View Single Post
Old 09-28-09, 03:44 PM   #12
Henry Wood
Sparky
 
Join Date: Mar 2006
Location: UK
Posts: 150
Downloads: 57
Uploads: 0
Default "Simple Courage: A True Story of Peril on the Sea" - not war but very thrilling

"Simple Courage: A True Story of Peril on the Sea"
by Frank DeLaney

After reading this book, I remember as if it were yesterday the live story relayed every single day on our radio and in our daily newspaper, the story of the "Flying Enterprise", and her Master After God, Captain Kurt Carlsen, who tried so heroically to evade the savage hunger of the sea. Alongside him eventually stood Mr.
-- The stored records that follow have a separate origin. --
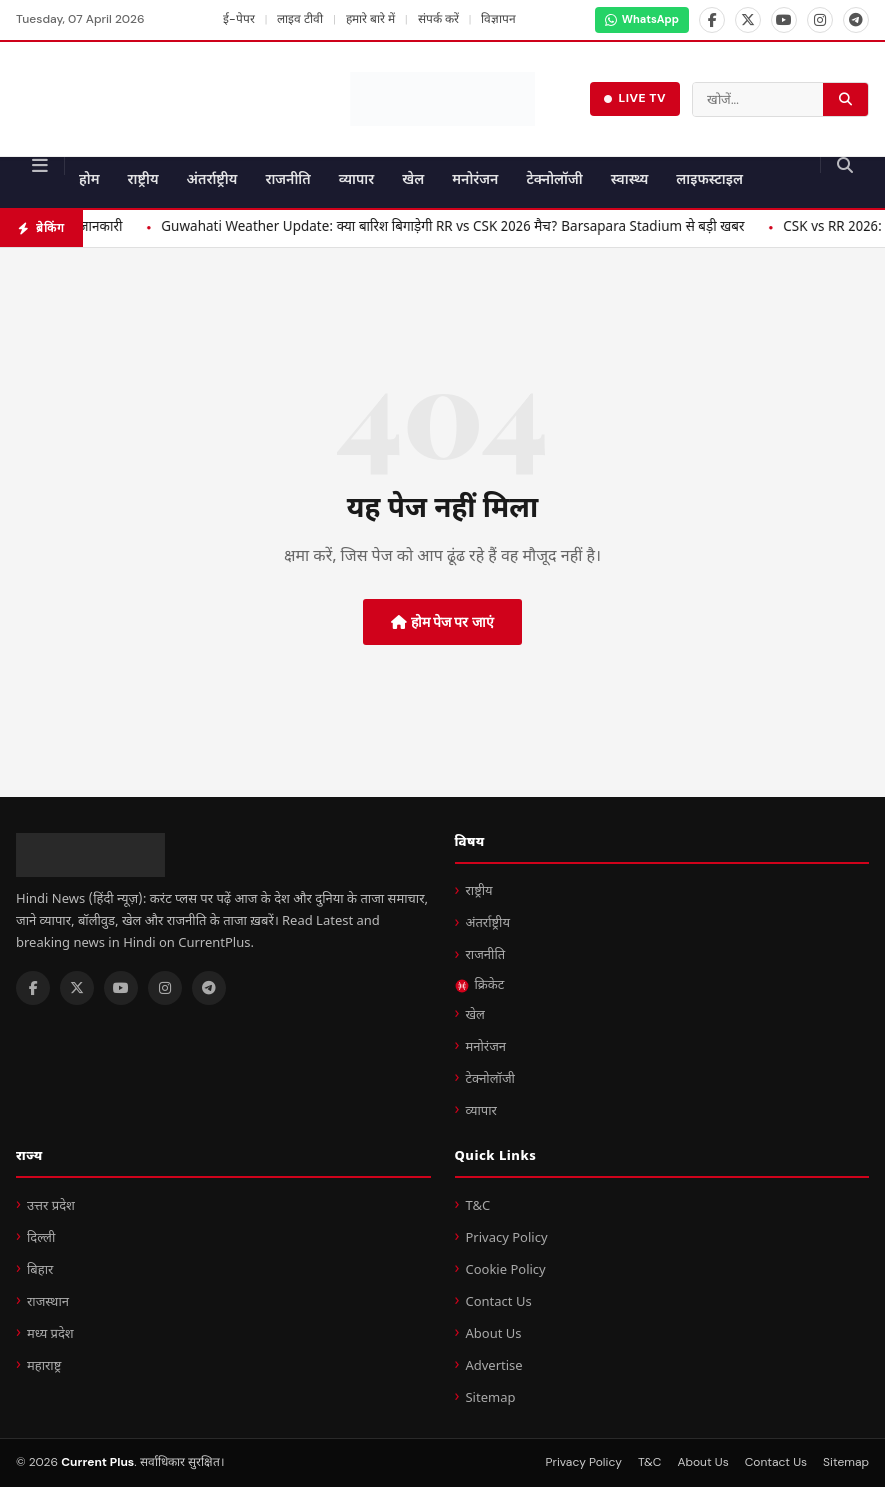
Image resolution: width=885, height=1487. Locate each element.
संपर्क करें (438, 19)
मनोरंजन (475, 180)
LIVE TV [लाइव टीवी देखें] (635, 98)
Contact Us (498, 1302)
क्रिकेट (480, 985)
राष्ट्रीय (143, 180)
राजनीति (287, 180)
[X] (748, 20)
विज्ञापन (498, 19)
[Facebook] (712, 20)
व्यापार (357, 180)
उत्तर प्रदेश (51, 1206)
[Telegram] (856, 20)
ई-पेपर (239, 19)
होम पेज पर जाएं (442, 622)
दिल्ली (41, 1238)
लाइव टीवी (300, 19)
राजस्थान (48, 1302)
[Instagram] (820, 20)
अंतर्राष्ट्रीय (212, 180)
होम (89, 180)
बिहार (40, 1270)
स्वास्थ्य (630, 180)
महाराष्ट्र (44, 1366)
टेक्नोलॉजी (554, 180)
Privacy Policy (506, 1238)
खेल (413, 180)
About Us (493, 1334)
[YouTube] (784, 20)
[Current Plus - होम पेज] (443, 99)
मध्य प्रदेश (50, 1334)
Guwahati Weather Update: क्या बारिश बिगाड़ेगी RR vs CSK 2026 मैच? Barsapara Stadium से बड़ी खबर (527, 228)
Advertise (493, 1366)
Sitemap (490, 1398)
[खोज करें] (845, 99)
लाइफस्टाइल (709, 180)
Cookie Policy (505, 1270)
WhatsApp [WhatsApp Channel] (642, 19)
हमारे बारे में (370, 19)
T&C (477, 1206)
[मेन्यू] (40, 166)
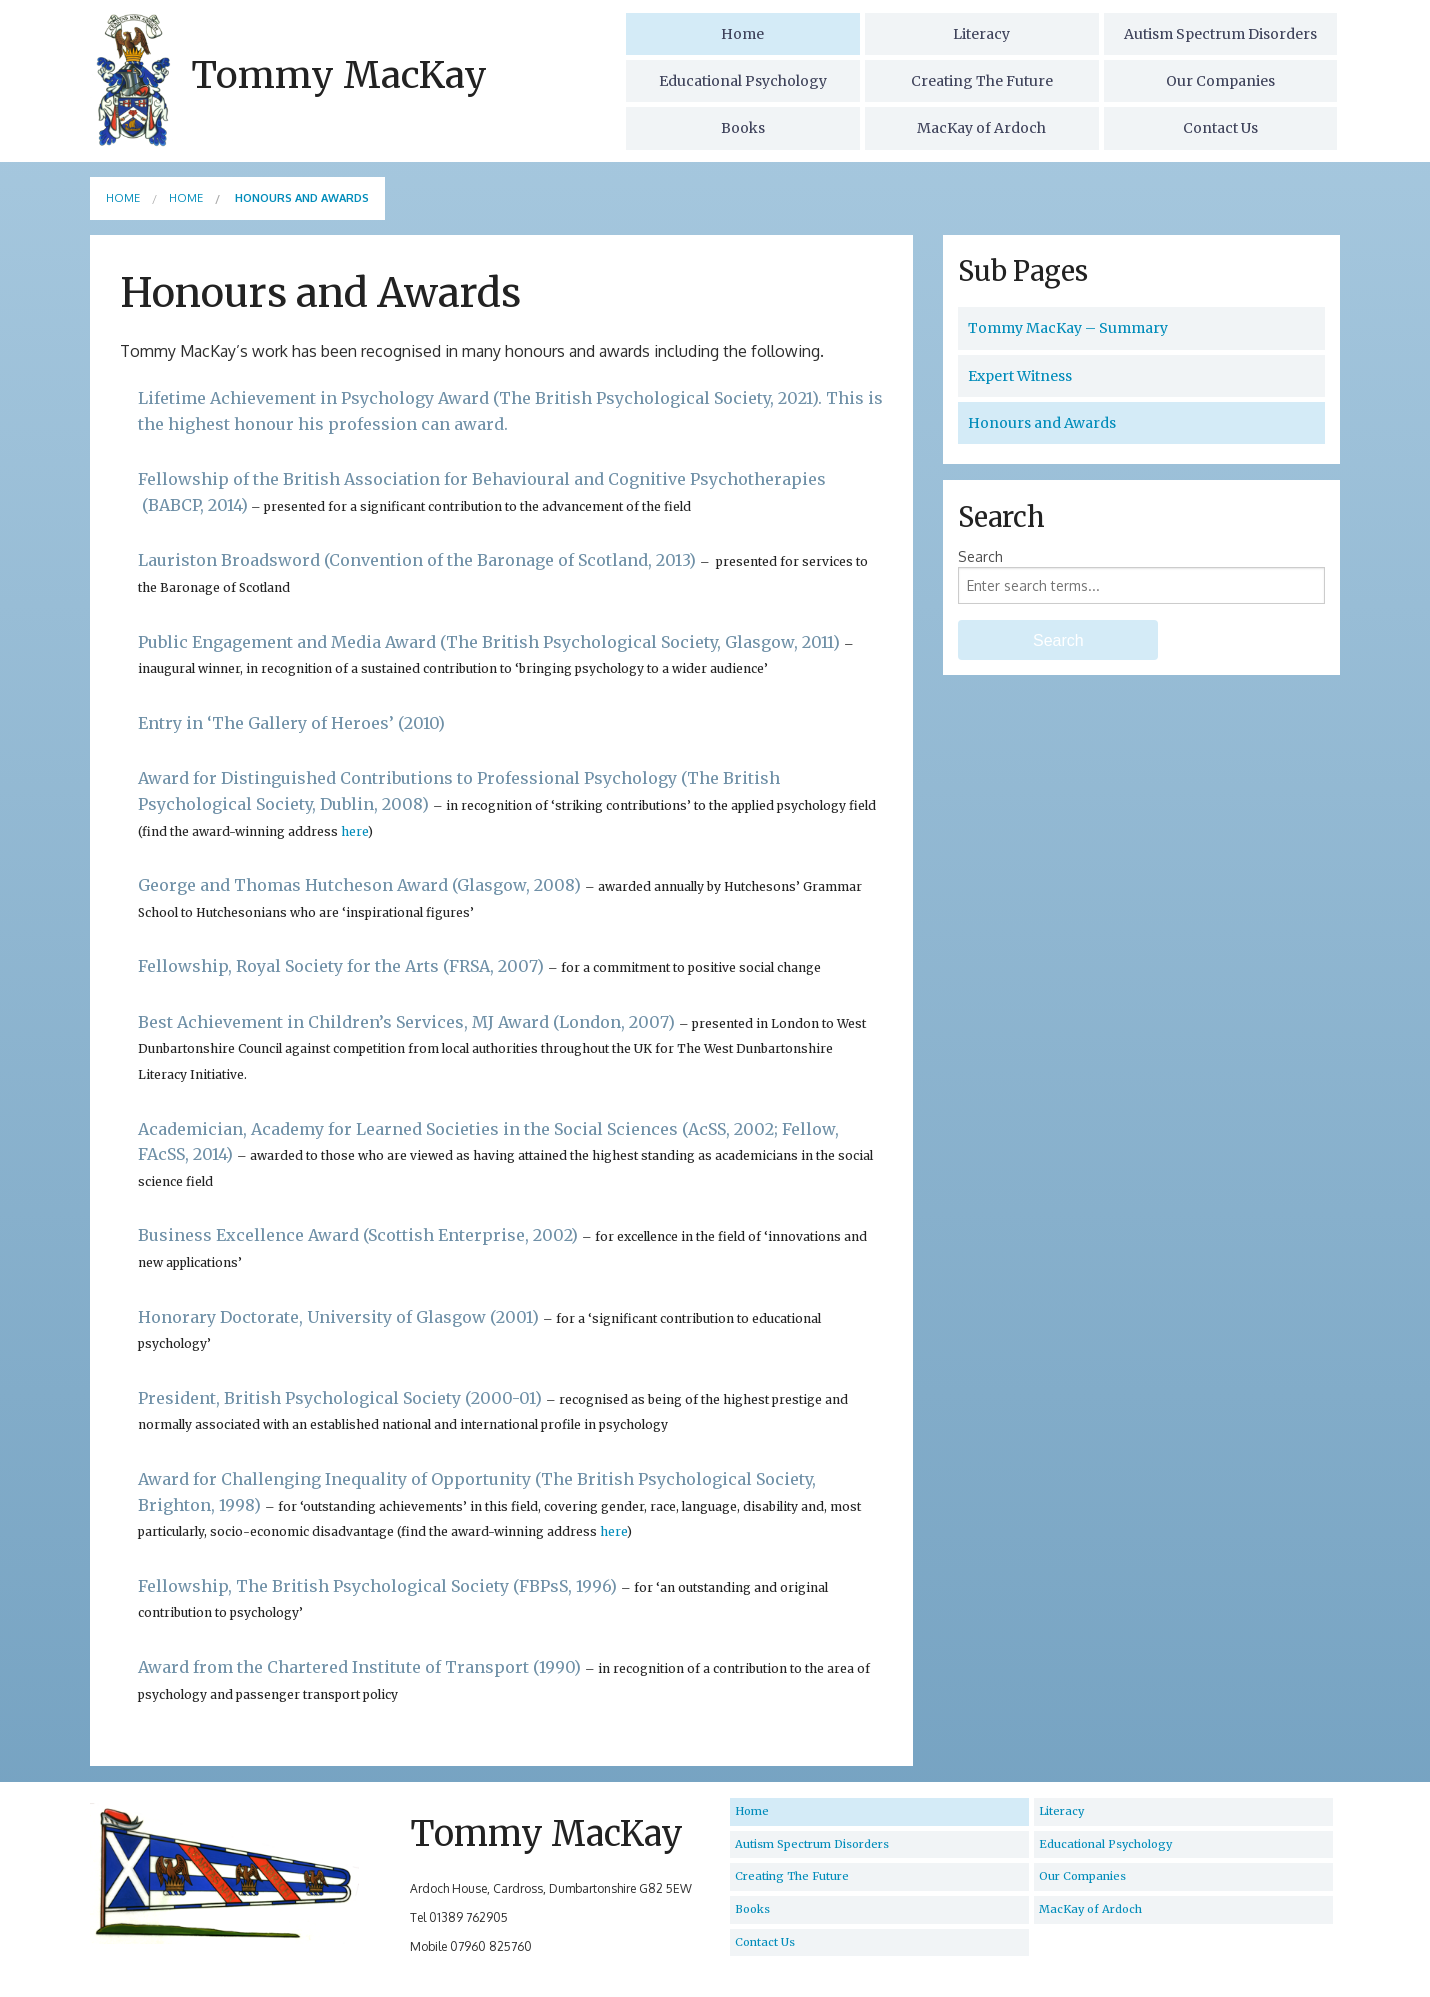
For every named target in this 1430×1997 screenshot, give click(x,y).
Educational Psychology (743, 81)
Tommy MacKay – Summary (1068, 328)
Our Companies (1220, 81)
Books (743, 128)
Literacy (981, 34)
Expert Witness (1020, 376)
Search (980, 556)
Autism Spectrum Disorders (1220, 34)
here (354, 831)
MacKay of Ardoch (981, 128)
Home (742, 34)
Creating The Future (982, 81)
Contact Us (1220, 128)
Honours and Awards (1042, 423)
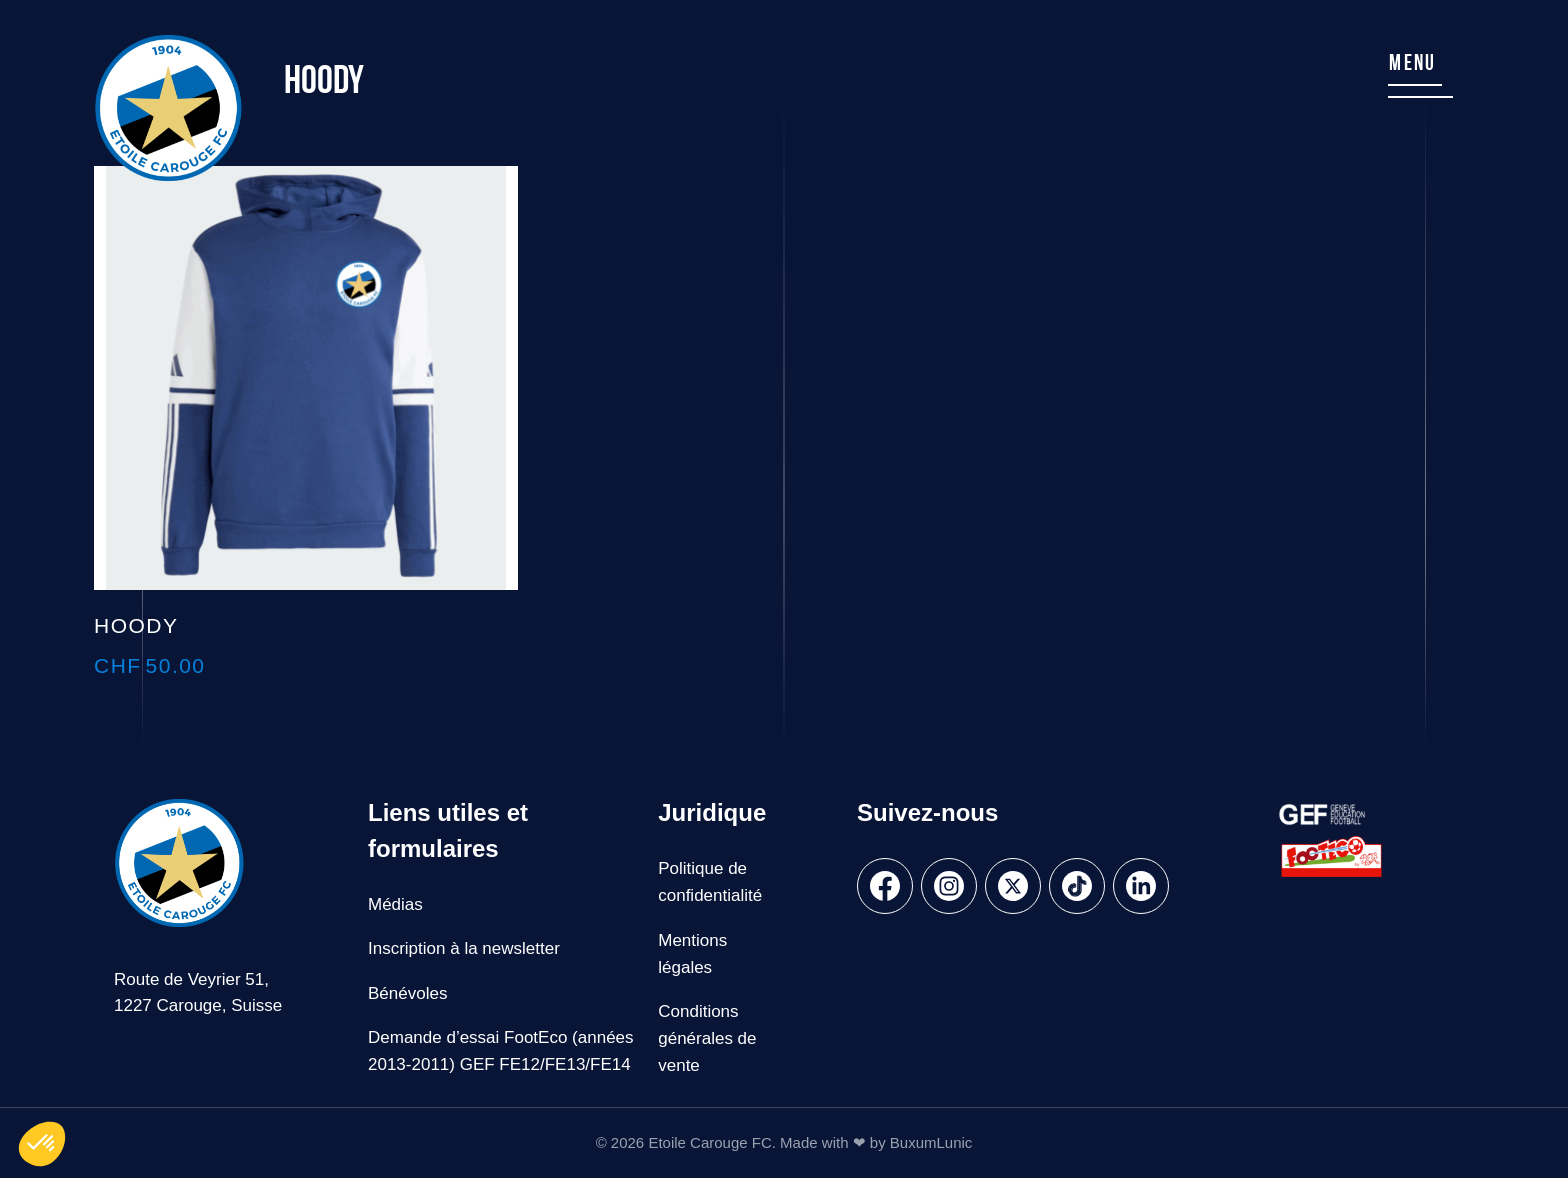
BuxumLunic (931, 1142)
Kenneth Dancy, Mate of the deep-sea salvage tug "Turmoil".

Listen to those names again: "Flying Enterprise", Carlsen, Dancy, "Turmoil"! They are names to write a book about!

No wonder we listened in each day, the whole family from grandparents down to youngest children, and found the real news much more exciting than "Dick Barton, Special Agent," or even "Journey Into Space"!

This book recreates it all in a most splendid fashion. I truly did relive those memories I thought were long gone, long lost, and yet, once revived I remembered this was one of the real live tales of my childhood which made me seek out a life at sea.

The author seems to tell it as it was at the time and not a lot of time is wasted at the end on the "conspiracies" which seem to abound over every single story these days, and I'm glad for that. We don't need conspiracies to create "excitement" or "thrills", not when there are photos of Captain Carlsen and Mate Dancy hanging on to the dying "Flying Enterprise" for grim life.

From what I have now read after discovering this book, this does seem the definitive account of the "Flying Enterprise"'s last voyage. A great read.